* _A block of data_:
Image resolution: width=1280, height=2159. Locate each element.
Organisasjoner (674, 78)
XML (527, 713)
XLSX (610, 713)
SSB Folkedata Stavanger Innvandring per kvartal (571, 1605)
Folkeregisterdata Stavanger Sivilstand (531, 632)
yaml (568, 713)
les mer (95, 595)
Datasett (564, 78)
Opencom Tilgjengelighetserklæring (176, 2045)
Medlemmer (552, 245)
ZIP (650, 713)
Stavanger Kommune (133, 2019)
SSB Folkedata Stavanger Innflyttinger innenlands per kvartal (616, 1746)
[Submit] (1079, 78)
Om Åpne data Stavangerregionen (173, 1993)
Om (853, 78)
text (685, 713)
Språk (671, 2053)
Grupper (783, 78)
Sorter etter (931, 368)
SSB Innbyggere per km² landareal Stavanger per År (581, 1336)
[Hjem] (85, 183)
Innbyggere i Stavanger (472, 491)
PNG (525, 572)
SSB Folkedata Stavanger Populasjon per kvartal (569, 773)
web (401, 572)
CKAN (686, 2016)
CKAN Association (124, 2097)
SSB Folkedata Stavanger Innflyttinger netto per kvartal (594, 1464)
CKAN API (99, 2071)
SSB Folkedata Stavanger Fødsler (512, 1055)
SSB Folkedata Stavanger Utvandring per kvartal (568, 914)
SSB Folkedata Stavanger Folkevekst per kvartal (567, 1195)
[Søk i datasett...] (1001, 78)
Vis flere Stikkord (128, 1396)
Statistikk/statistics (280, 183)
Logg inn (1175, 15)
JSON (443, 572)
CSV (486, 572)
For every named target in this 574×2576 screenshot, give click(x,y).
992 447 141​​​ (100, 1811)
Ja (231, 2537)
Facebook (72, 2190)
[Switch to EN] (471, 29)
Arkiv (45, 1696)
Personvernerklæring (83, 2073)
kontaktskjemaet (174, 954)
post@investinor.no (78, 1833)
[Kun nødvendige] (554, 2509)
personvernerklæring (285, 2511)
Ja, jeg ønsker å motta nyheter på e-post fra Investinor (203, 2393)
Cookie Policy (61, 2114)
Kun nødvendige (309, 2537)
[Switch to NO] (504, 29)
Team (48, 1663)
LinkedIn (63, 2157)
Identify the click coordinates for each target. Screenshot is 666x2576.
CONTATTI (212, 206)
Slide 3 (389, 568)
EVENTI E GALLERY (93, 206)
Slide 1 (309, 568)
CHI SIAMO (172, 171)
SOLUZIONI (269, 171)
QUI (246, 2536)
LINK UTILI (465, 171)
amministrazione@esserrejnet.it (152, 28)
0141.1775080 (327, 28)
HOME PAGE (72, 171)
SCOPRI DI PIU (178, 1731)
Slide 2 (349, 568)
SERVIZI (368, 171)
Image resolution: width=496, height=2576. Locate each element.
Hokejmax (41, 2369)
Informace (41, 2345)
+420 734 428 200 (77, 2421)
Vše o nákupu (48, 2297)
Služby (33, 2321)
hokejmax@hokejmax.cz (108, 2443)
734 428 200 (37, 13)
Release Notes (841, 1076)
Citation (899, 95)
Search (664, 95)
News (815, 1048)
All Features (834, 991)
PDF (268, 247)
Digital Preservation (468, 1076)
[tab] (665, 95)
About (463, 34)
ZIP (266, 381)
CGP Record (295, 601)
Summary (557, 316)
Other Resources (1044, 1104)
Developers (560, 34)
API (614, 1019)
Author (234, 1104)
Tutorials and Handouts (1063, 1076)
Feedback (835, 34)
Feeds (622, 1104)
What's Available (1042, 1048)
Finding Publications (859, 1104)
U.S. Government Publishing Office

* _SHORT EXERCISE_: Can you rewrite all the records above with every "Folkedata" changed to "Befolkningsdata" and everything else left unchanged?

* _ANSWER TO THE EXERCISE_:
Image resolution: width=1280, height=2159. Locate each element.
Organisasjoner (674, 78)
XML (527, 713)
XLSX (610, 713)
SSB Befolkningsdata Stavanger Innvandring per kvartal (571, 1605)
Folkeregisterdata Stavanger Sivilstand (531, 632)
yaml (568, 713)
les mer (95, 595)
Datasett (564, 78)
Opencom Tilgjengelighetserklæring (176, 2045)
Medlemmer (552, 245)
ZIP (650, 713)
Stavanger Kommune (133, 2019)
SSB Befolkningsdata Stavanger Innflyttinger innenlands per kvartal (616, 1746)
[Submit] (1079, 78)
Om Åpne data Stavangerregionen (173, 1993)
Om (853, 78)
text (685, 713)
Språk (671, 2053)
Grupper (783, 78)
Sorter etter (931, 368)
SSB Innbyggere per km² landareal Stavanger per År (581, 1336)
[Hjem] (85, 183)
Innbyggere i Stavanger (472, 491)
PNG (525, 572)
SSB Befolkningsdata Stavanger Populasjon per kvartal (569, 773)
web (401, 572)
CKAN (686, 2016)
CKAN Association (124, 2097)
SSB Befolkningsdata Stavanger Innflyttinger netto per kvartal (594, 1464)
CKAN API (99, 2071)
SSB Befolkningsdata Stavanger Fødsler (512, 1055)
SSB Befolkningsdata Stavanger Utvandring per kvartal (568, 914)
SSB Befolkningsdata Stavanger Folkevekst per kvartal (567, 1195)
[Søk i datasett...] (1001, 78)
Vis flere Stikkord (128, 1396)
Statistikk/statistics (280, 183)
Logg inn (1175, 15)
JSON (443, 572)
CSV (486, 572)
For every named target in this 574×2576 screenshot, give click(x,y).
992 447 141​​​ (100, 1811)
Ja (231, 2537)
Facebook (72, 2190)
[Switch to EN] (471, 29)
Arkiv (45, 1696)
Personvernerklæring (83, 2073)
kontaktskjemaet (174, 954)
post@investinor.no (78, 1833)
[Kun nødvendige] (554, 2509)
personvernerklæring (285, 2511)
Ja, jeg ønsker å motta nyheter på e-post fra Investinor (203, 2393)
Cookie Policy (61, 2114)
Kun nødvendige (309, 2537)
[Switch to NO] (504, 29)
Team (48, 1663)
LinkedIn (63, 2157)
Identify the click coordinates for each target. Screenshot is 666x2576.
CONTATTI (212, 206)
Slide 3 (389, 568)
EVENTI E GALLERY (93, 206)
Slide 1 (309, 568)
CHI SIAMO (172, 171)
SOLUZIONI (269, 171)
QUI (246, 2536)
LINK UTILI (465, 171)
amministrazione@esserrejnet.it (152, 28)
0141.1775080 (327, 28)
HOME PAGE (72, 171)
SCOPRI DI PIU (178, 1731)
Slide 2 (349, 568)
SERVIZI (368, 171)
Image resolution: width=496, height=2576. Locate each element.
Hokejmax (41, 2369)
Informace (41, 2345)
+420 734 428 200 (77, 2421)
Vše o nákupu (48, 2297)
Služby (33, 2321)
hokejmax@hokejmax.cz (108, 2443)
734 428 200 (37, 13)
Release Notes (841, 1076)
Citation (899, 95)
Search (664, 95)
News (815, 1048)
All Features (834, 991)
PDF (268, 247)
Digital Preservation (468, 1076)
[tab] (665, 95)
About (463, 34)
ZIP (266, 381)
CGP Record (295, 601)
Summary (557, 316)
Other Resources (1044, 1104)
Developers (560, 34)
API (614, 1019)
Author (234, 1104)
Tutorials and Handouts (1063, 1076)
Feedback (835, 34)
Feeds (622, 1104)
What's Available (1042, 1048)
Finding Publications (859, 1104)
U.S. Government Publishing Office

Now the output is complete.